··· Given entries

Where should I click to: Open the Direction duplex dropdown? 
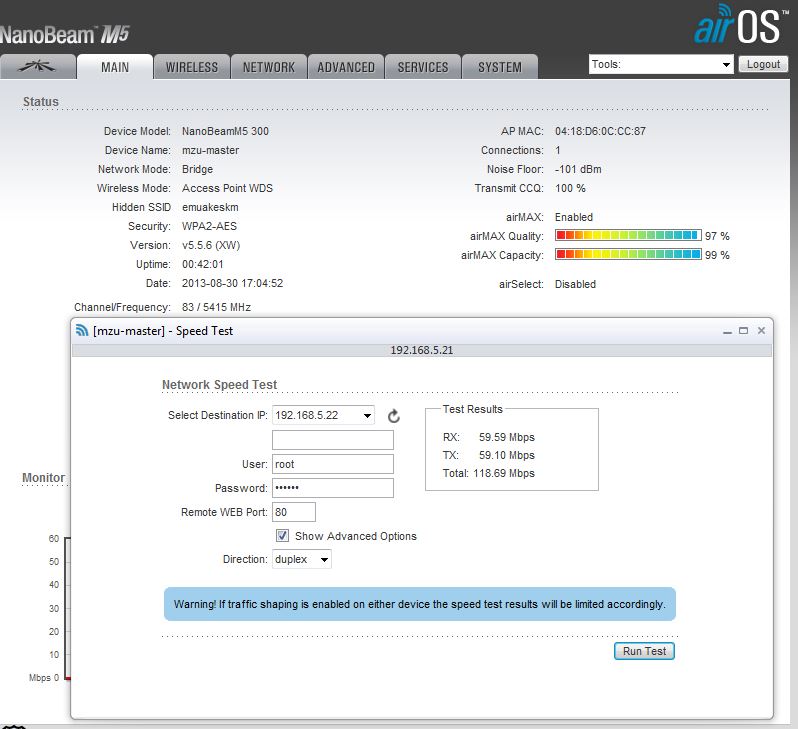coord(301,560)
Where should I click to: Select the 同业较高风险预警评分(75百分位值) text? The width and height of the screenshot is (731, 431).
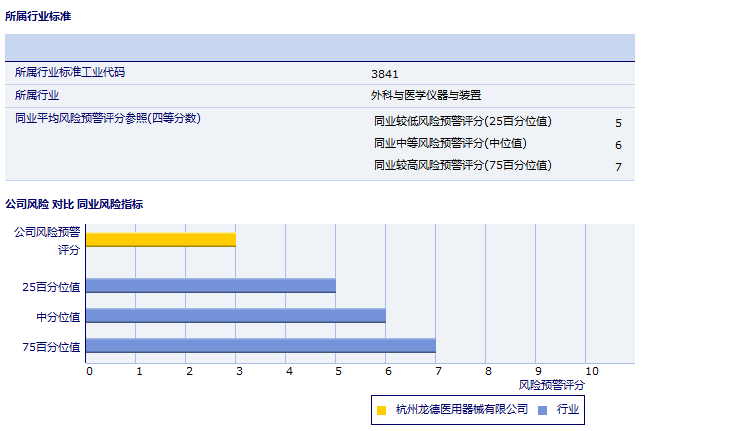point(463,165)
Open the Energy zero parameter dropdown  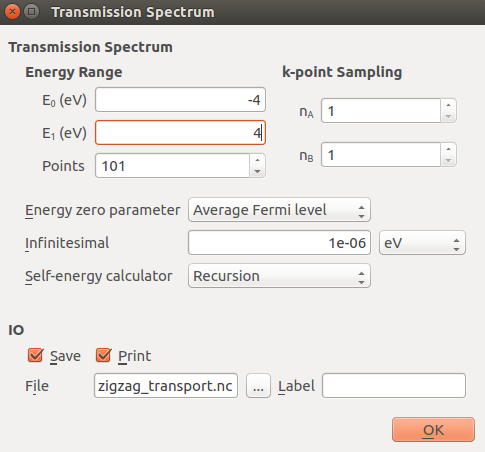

······

Task directions |
Can you write out all the items again, swapping each "dropdown" for "menu" and leaving everything else unchanged? Omit the pictures.

Solution for this task |
Where should I click to: Open the Direction duplex menu? 
coord(301,560)
Where should I click to: Select the 同业较高风险预警评分(75百分位值) text? The width and height of the screenshot is (731, 431).
point(463,165)
Open the Energy zero parameter menu  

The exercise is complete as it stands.